- _STATED TASK_: Quote every line in the records below that contains the word "screenshot".

** Start DATASET ROWS **

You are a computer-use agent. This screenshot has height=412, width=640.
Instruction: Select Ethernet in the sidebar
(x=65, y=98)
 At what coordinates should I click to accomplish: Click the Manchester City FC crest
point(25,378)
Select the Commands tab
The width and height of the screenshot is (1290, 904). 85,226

** End DATASET ROWS **
** Start DATASET ROWS **

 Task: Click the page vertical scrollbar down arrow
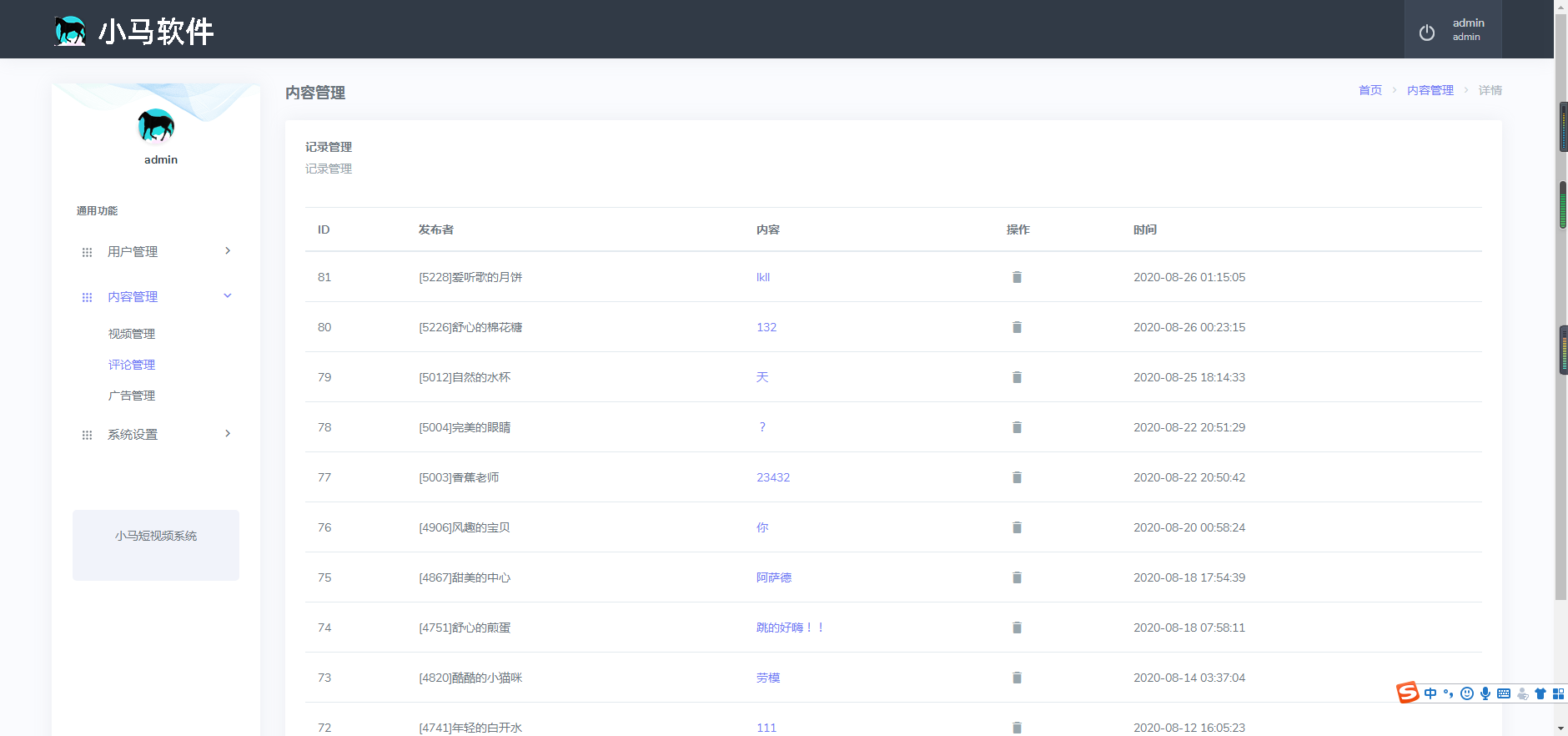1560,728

** End DATASET ROWS **

- _OUTPUT FOR THIS EXERCISE_:
You are a computer-use agent. This screenshot has height=412, width=640.
The width and height of the screenshot is (1290, 904). 85,226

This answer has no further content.